§ TASK REQUIREMENTS
Please reproduce the entries below exactly, leaving the pictures out.

§ DATA TO EXAMINE
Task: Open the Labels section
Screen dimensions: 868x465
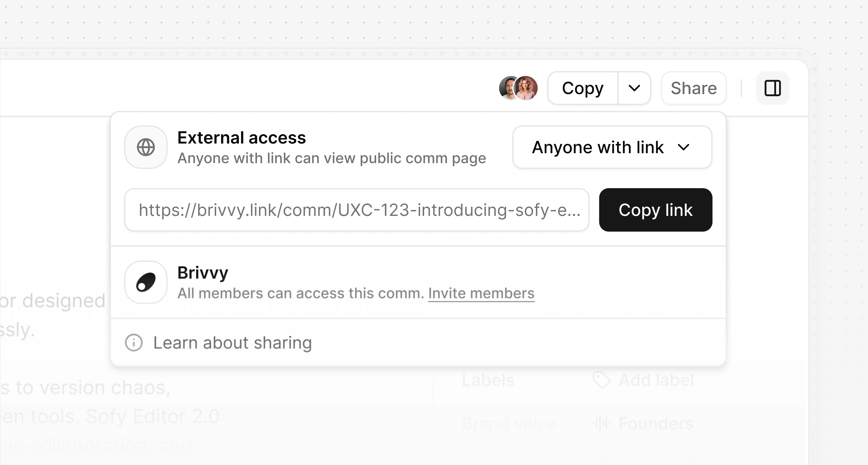Action: click(x=488, y=380)
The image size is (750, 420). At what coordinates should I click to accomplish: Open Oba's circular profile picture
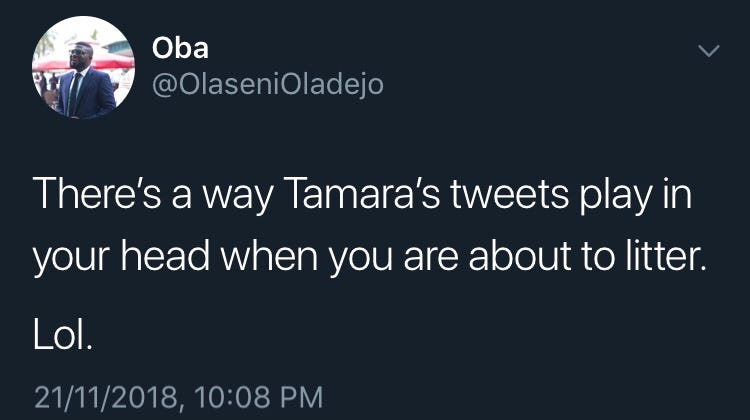coord(83,67)
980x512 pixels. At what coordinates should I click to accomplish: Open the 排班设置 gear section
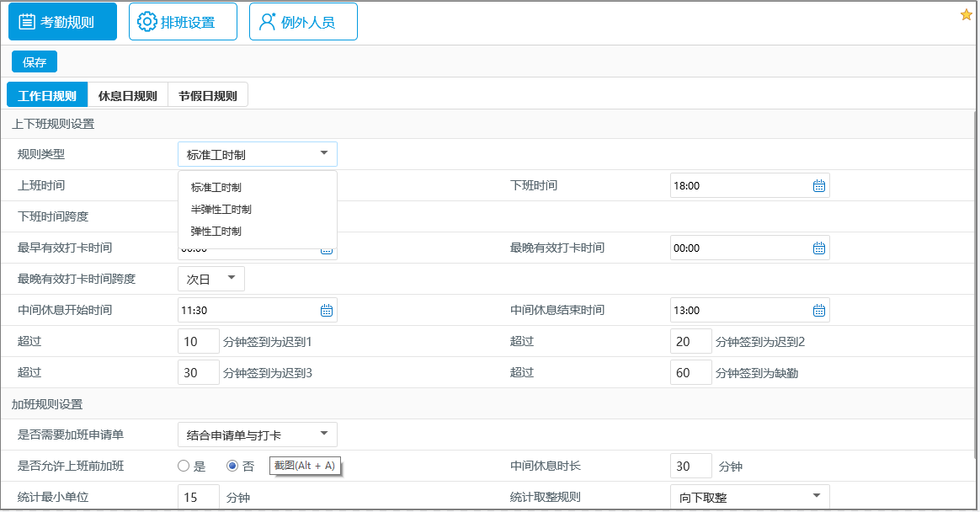(x=183, y=22)
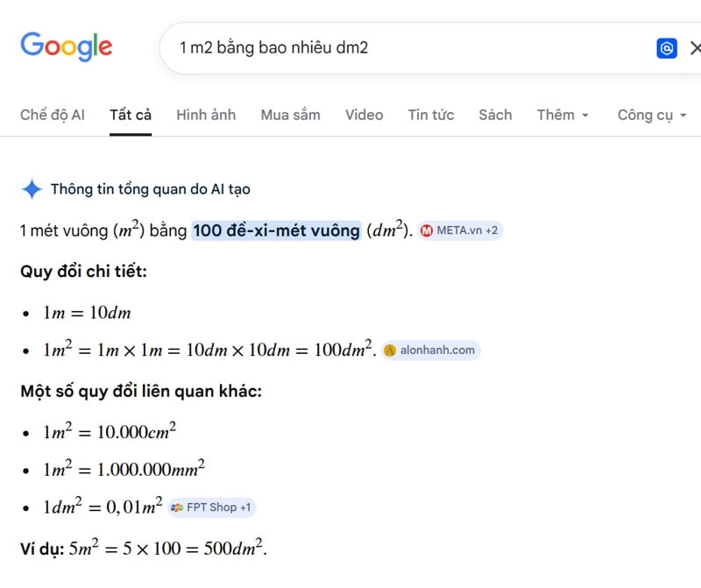Screen dimensions: 701x588
Task: Click the META.vn source icon
Action: tap(427, 231)
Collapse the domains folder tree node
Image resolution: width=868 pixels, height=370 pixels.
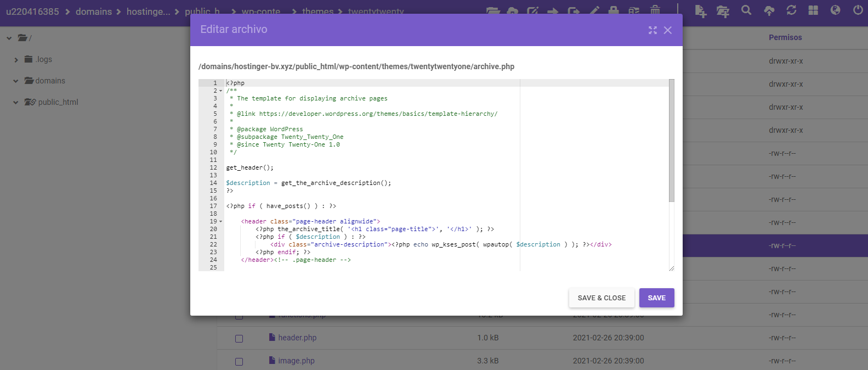16,81
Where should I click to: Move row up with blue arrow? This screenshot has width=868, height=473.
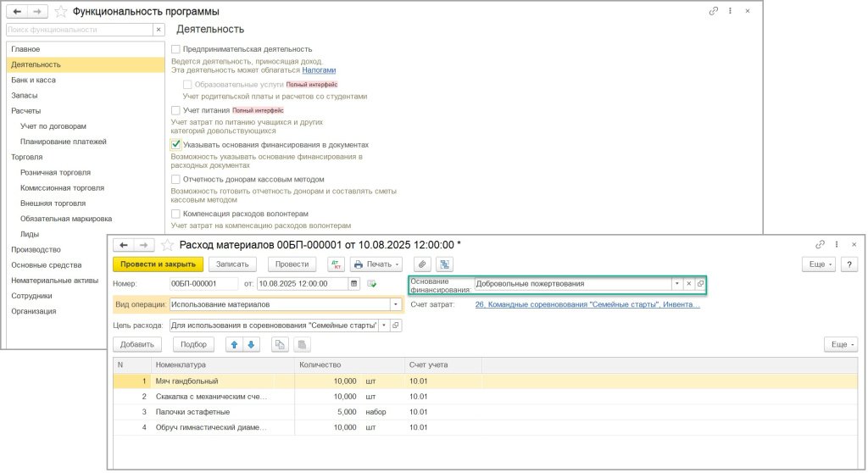point(233,344)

§ ANSWER BELOW
Task: Open the Labels section
Screen dimensions: 868x465
Action: click(x=488, y=380)
The image size is (750, 420). At what coordinates should I click to accomplish: Open Oba's circular profile picture
coord(83,67)
980x512 pixels. At what coordinates should I click to accomplish: Open the 排班设置 gear section
(x=183, y=22)
Screen dimensions: 701x588
Task: Click the META.vn source icon
Action: tap(427, 231)
Collapse the domains folder tree node
Image resolution: width=868 pixels, height=370 pixels.
16,81
Where should I click to: Move row up with blue arrow? This screenshot has width=868, height=473.
point(233,344)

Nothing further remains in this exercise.